11. Shattuck DW, Chiang MC, Barysheva M, McMahon KL, de Zubicaray GI, Meredith M, Wright MJ, Toga AW, Thompson PM. “Visualization tools for high angular resolution diffusion imaging.” Proc MICCAI 2008, pp. 298-305.

### Figures

Figure 1. An example diffusion encoded image, estimated with (left) standard gSlider-SMS from 25 minutes of data without SER, (middle) gSlider-SMS with SER from 25 minutes of data, and (right) gSlider-SMS with SER and interlaced subsampling, corresponding to 15 minutes of data. The two SER-based images have comparable quality, and are substantially better than the image obtained without SER.

Figure 2. Color-coded fractional anisotropy maps obtained from diffusion tensor estimates from each of the three different gSlider-SMS reconstruction methods. As in Figure 1, the approaches with SER (middle and right) have substantially higher quality than the approach without (left). In addition, the combination of SER with interlaced sampling (right) leads to a substantial reduction in the data acquisition time (15 minutes rather than 25 minutes) without a substantial change in the estimated diffusion parameters.

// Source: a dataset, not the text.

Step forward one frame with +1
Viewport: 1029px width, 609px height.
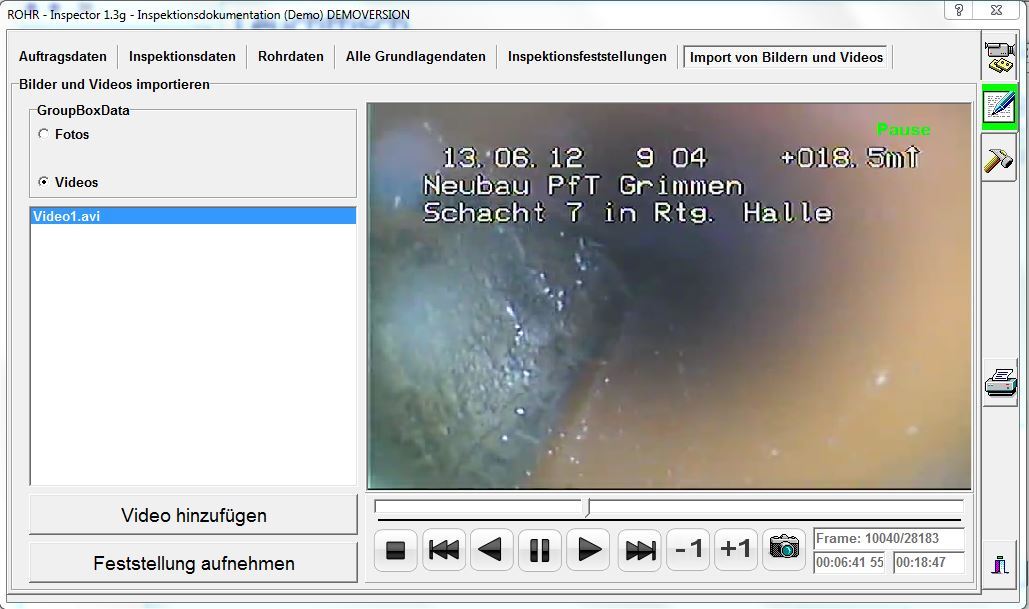[736, 550]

Figure 3. Funk-Radon and Cosine Transform ODFs (visualized using BrainSuite11) obtained from each of the three different gSlider-SMS reconstruction methods. Similar to the previous figures, the ODFs for SER-based reconstruction are much less noisy than the ODFs estimated without SER, and there is not a big difference in quality between the fully-sampled approach and our proposed much-faster subsampled approach.